Increased ROA can be attributed to a better net interest margin and
controlled operating expenses. Management expects the continued increase of ROA
throughout the remaining three quarters of 1998 resulting from the widening net
interest margin and efficiencies that have been realized subsequent to 1997
acquired growth.
7
<PAGE>
RETURN ON EQUITY
The Corporation's return on average shareholder's equity ("ROE") in the
first quarter was 10.05% compared to 8.74% for the first quarter of 1997. The
increase can be attributed primarily to increased profits as discussed above.
Management recognizes continued improvement in ROE during 1998 and
anticipates further increases with earnings growth. The Corporation is well
capitalized under regulatory industry standards.
FEDERAL INCOME TAX EXPENSE
Federal income taxes increased to $386,000 in the first quarter of 1998
compared to $304,000 in the first quarter of 1997. The increase in the first
quarter reflects higher pre-tax income in the period when compared to the same
quarter of the prior year.
FUTURE OUTLOOK
First quarter results showed improvement over the prior year's first
quarter and were marginally better than management expectations. Management
continues to focus on asset growth from general growth via increased market
share. Management continues to be encouraged by the growth in the DuBois and
St. Marys markets served by the Bank.
Loan demand was weak in the first quarter and slightly less than
management's expectations.
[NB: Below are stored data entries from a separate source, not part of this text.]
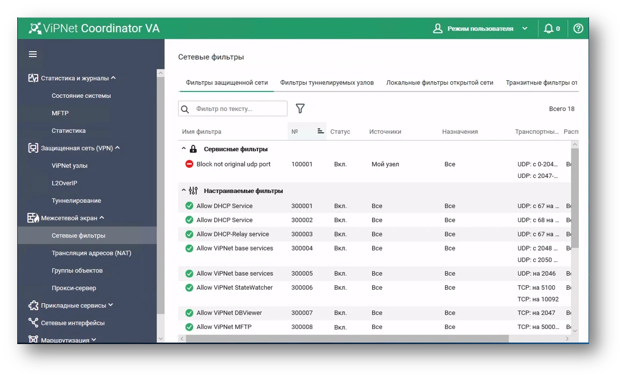Click the funnel filter icon
This screenshot has height=379, width=624.
(x=300, y=109)
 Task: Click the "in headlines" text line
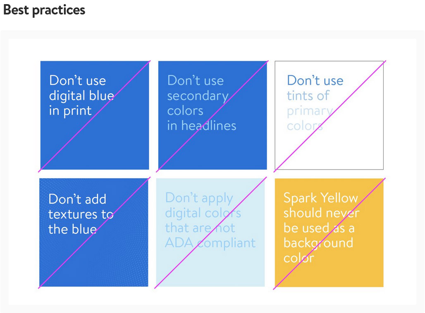[x=201, y=126]
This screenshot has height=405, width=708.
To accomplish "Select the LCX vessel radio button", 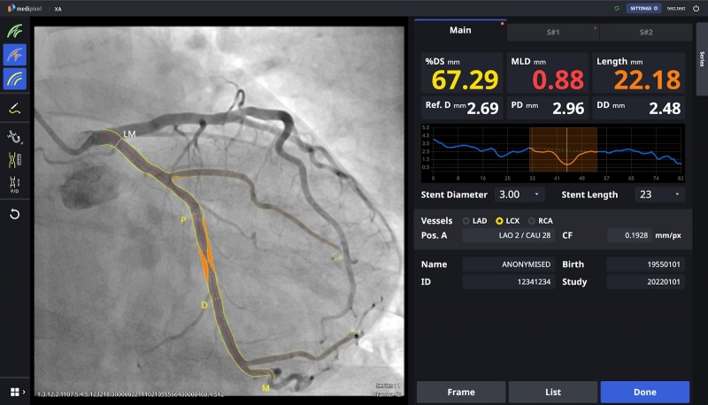I will [x=499, y=220].
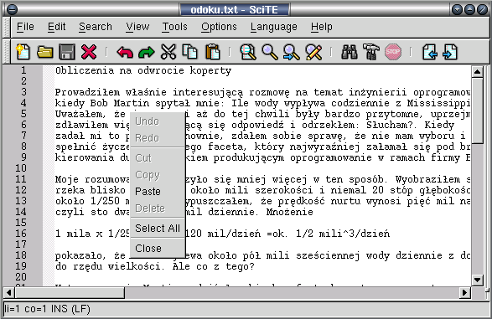Click the hammer Build tools icon
Screen dimensions: 492x319
point(371,52)
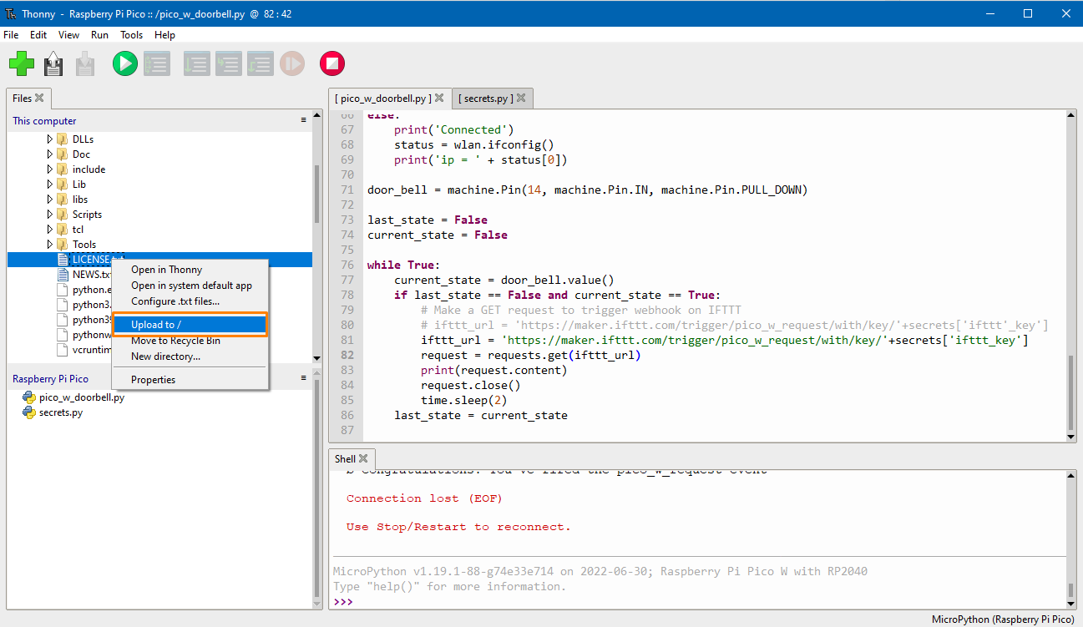Choose Move to Recycle Bin option
Viewport: 1083px width, 627px height.
point(175,341)
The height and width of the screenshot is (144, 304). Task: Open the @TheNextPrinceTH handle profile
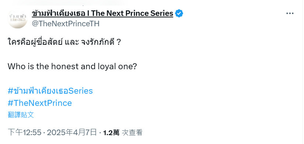click(66, 24)
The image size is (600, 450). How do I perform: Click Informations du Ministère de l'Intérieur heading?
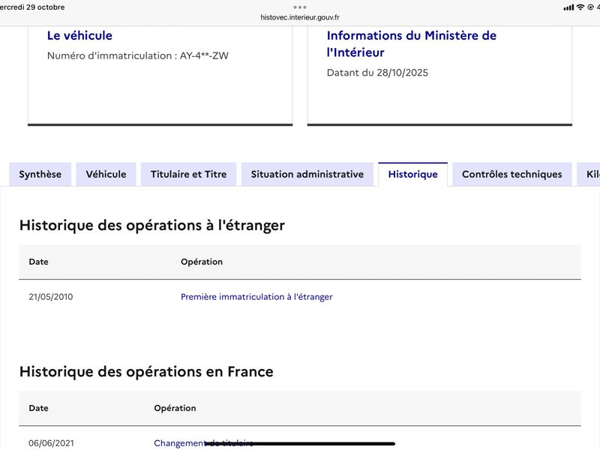(411, 44)
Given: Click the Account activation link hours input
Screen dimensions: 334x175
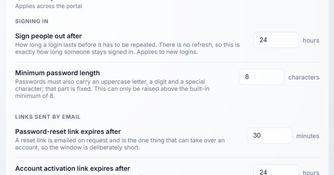Looking at the screenshot, I should (276, 170).
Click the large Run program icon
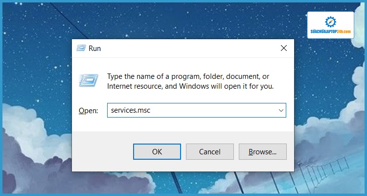The image size is (367, 196). (x=89, y=80)
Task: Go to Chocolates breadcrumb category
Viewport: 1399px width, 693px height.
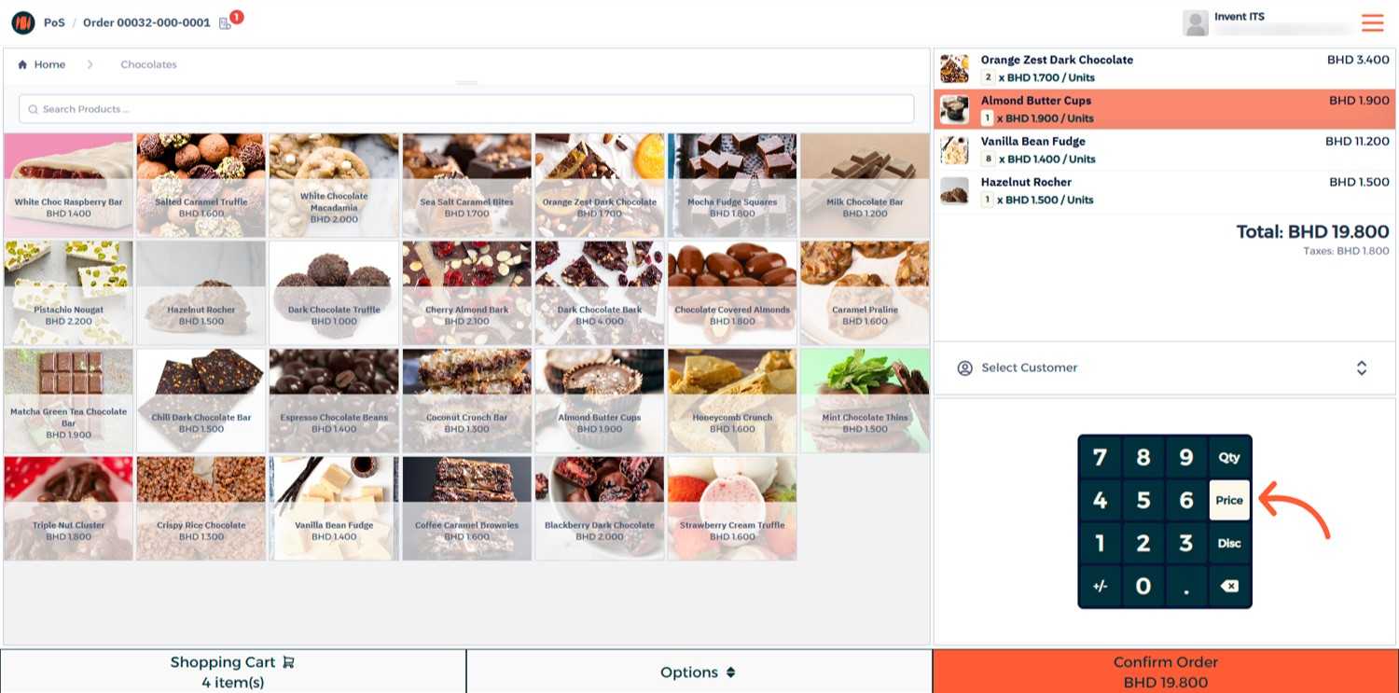Action: [148, 64]
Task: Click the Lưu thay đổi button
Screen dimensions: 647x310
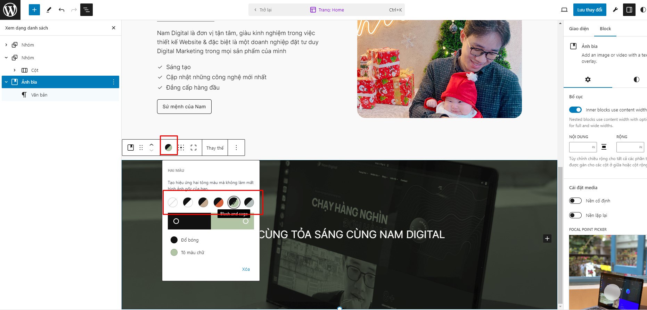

While loan growth is expected to pick up throughout
the remainder of the year, it is not expected to be as significant as the growth
in 1997. The Corporation's loan to deposit ratio has remained relatively
unchanged at the end of the first quarter at 81.7% compared to 82.0% at year-end
1997. Management expects the loan to deposit ratio to remain relatively stable
during 1998.
Consumer loan charge-offs in the first quarter continued to comprise the
majority of the Corporation's recent charge-offs. In the first quarter, total
net charge-offs were $83,072 of which consumer net charge-offs totaled $49,448.
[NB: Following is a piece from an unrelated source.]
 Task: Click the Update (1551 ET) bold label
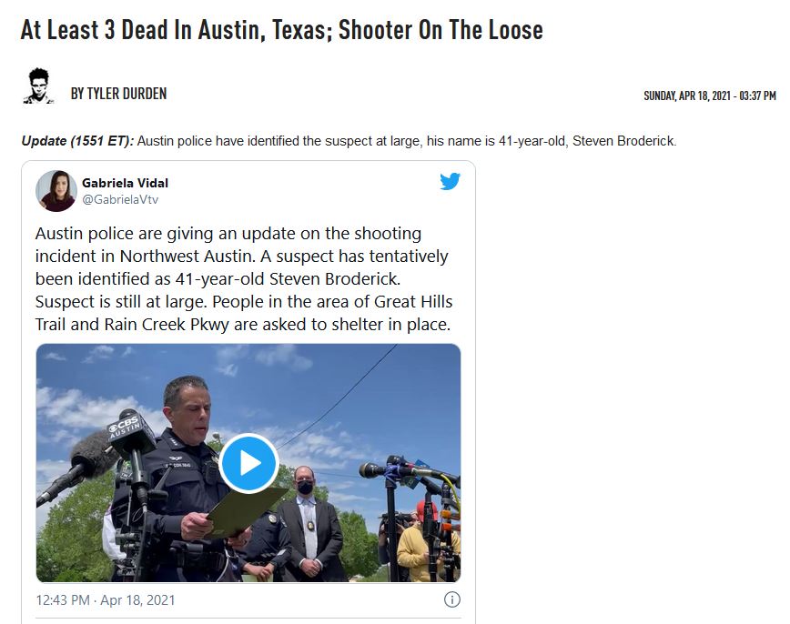tap(77, 140)
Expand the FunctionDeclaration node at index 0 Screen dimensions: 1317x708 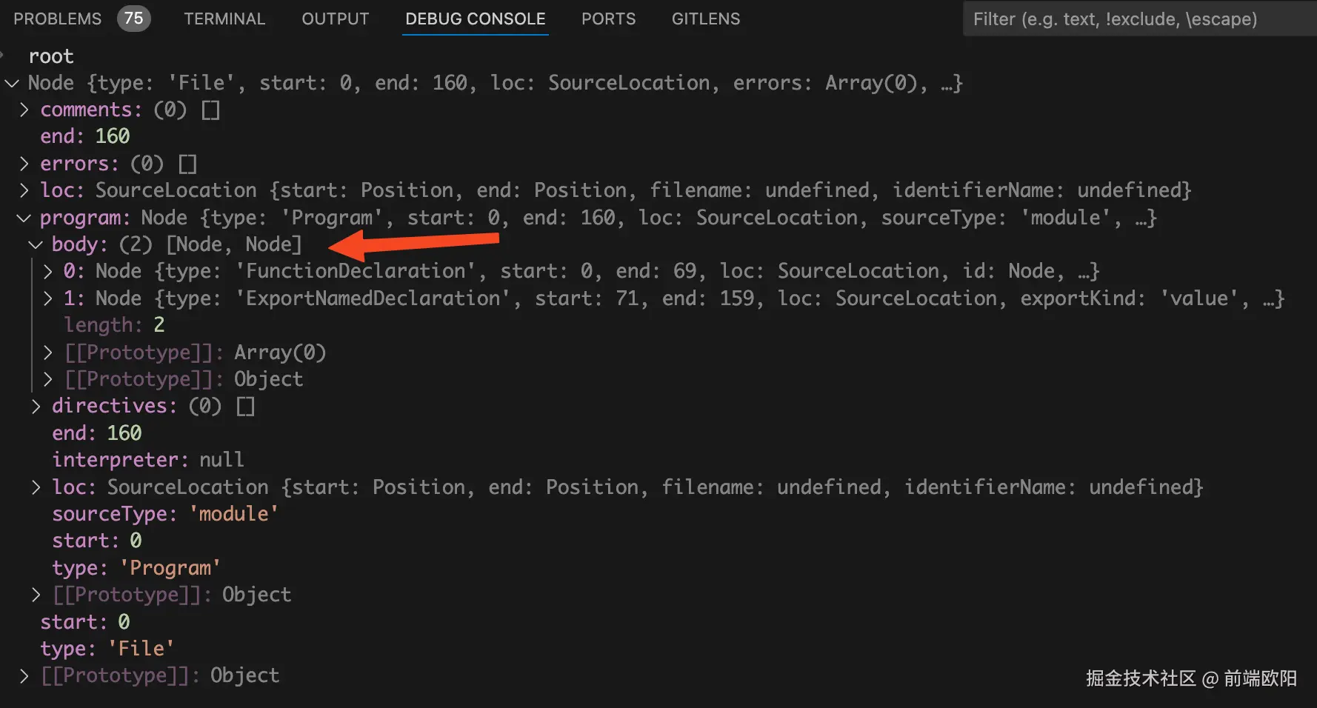pyautogui.click(x=48, y=271)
The level of charge-offs has declined and is beginning to stabilize. Management
believes that the increased efforts of loan review and collections as well as
continued strengthening of our underwriting standards will give the Bank better
charge-off experience.
Enhanced non-interest income and controlled non-interest expense are
important factors in the success of the Corporation and is measured in the
financial services industry by the efficiency ratio, calculated according to the
following: non-interest expense (less amortization of intangibles) as a
percentage of fully taxable net interest income and non-interest income (less
non-recurring income). For the three months ended March 31, 1998, the
Corporation's efficiency ratio was 62.20% compared to 67.48% for the same period
last year.
The efficiency ratio has improved as the level of non-interest expense
has stabilized and non-interest income has increased. Management believes that
this trend will continue until the efficiency ratio returns to pre-1997 levels.
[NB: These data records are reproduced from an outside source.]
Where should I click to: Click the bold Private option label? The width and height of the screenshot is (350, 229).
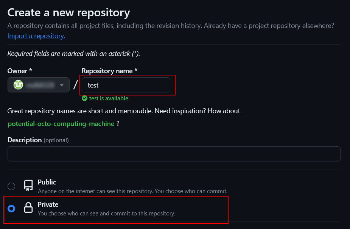pos(48,204)
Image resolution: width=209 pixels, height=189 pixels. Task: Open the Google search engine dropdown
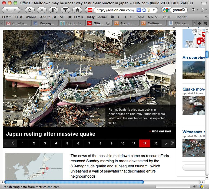(x=165, y=10)
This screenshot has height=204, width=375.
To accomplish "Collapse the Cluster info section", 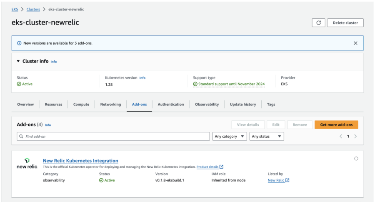I will (18, 61).
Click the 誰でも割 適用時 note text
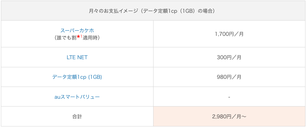 [77, 37]
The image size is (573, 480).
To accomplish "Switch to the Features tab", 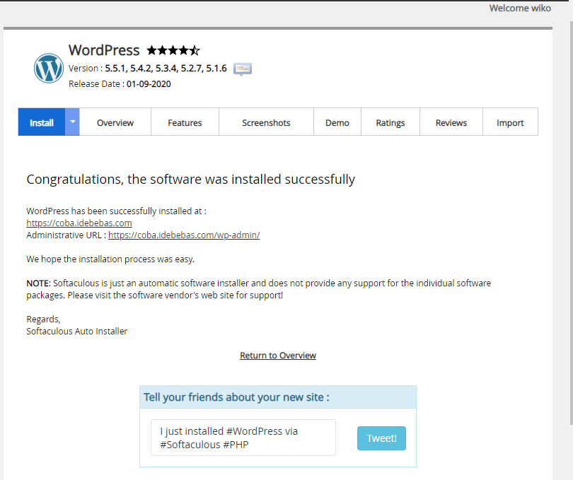I will (x=184, y=122).
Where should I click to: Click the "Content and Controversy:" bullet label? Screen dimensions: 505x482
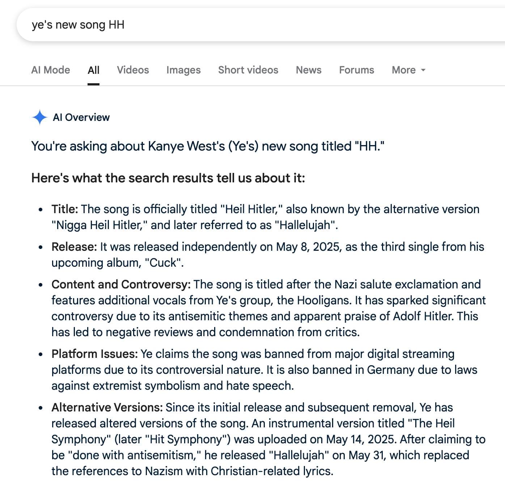point(121,284)
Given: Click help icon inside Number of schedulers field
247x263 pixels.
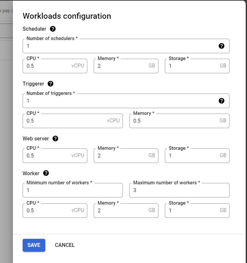Looking at the screenshot, I should click(x=221, y=46).
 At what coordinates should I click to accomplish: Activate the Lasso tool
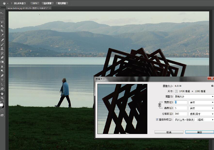coord(2,22)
The interest rate environment will continue to play an important role in
the future earnings of the Corporation. The net interest margin has been
improving as more higher cost time deposits continue to roll into lower cost
products. Overall net interest income continues to increase due to growth in
interest earning assets. Management expects the net interest margin to increase
slightly and further growth in net interest income for the remainder of 1998.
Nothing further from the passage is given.